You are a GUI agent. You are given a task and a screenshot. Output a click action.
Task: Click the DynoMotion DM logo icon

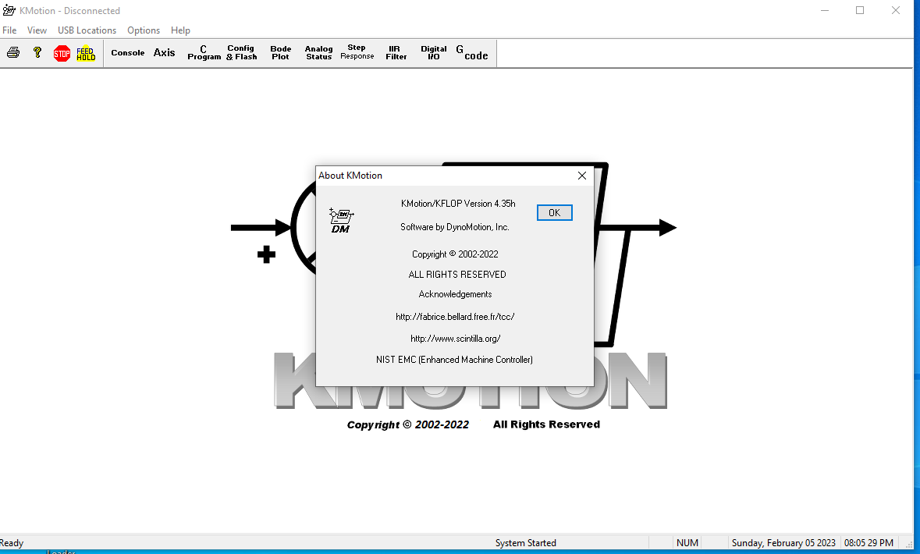click(x=341, y=220)
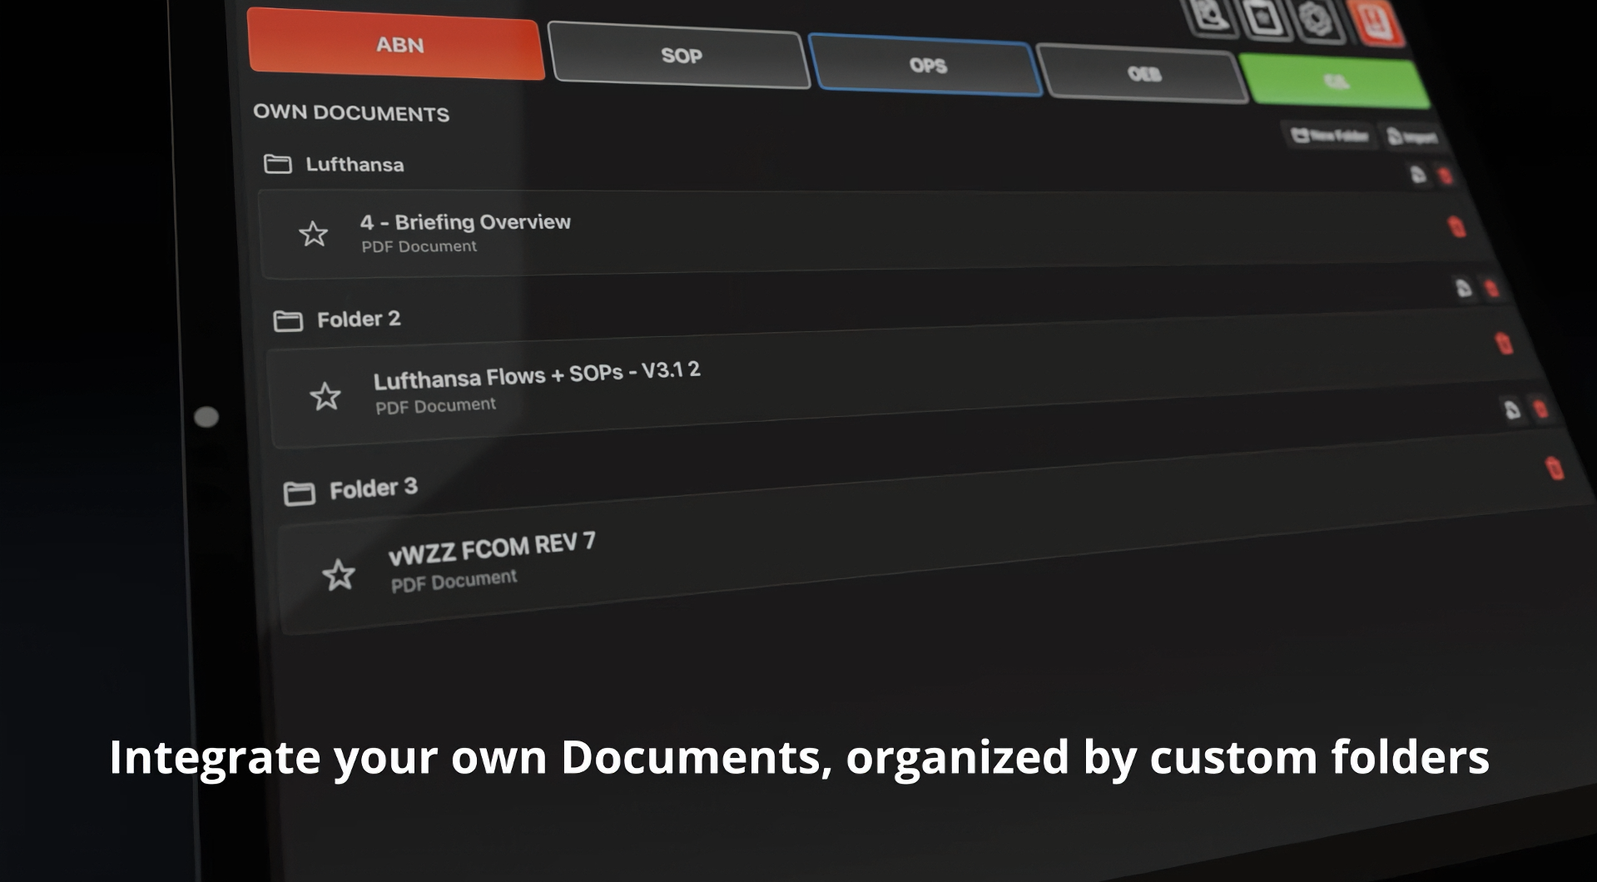Delete the Lufthansa folder using trash icon
This screenshot has height=882, width=1597.
(1446, 176)
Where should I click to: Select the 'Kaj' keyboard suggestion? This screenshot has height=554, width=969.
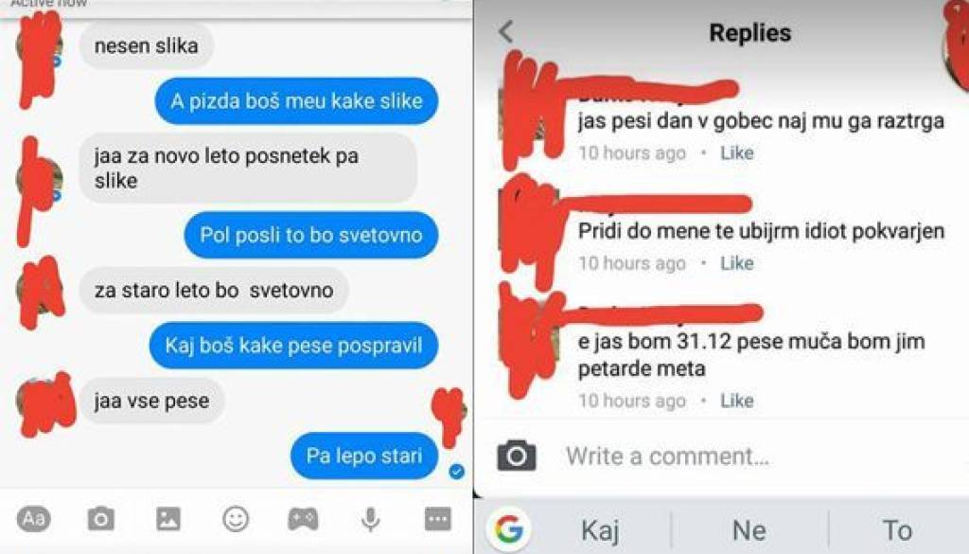599,530
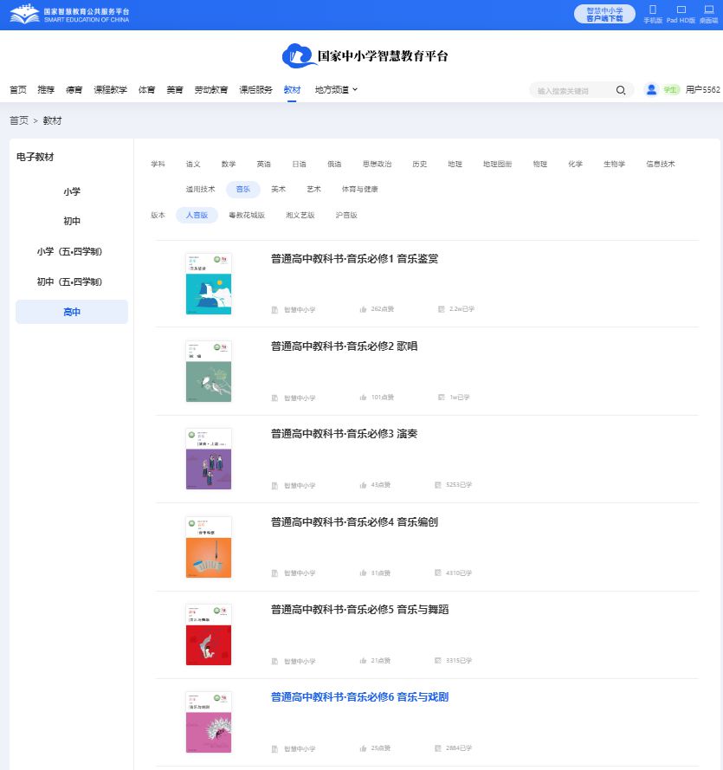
----------
> _What you are asked to do_
Write out the stretch from the line that contains "Where should I" through the end of the items again, requests included. Multiply every coordinate in the answers by 1.7, round to whole numbers with halves going up, and leave out the pictures.

> _Correct result_
Where should I click to: Select the 'Kaj' keyboard suggestion? This screenshot has height=554, width=969.
1018,901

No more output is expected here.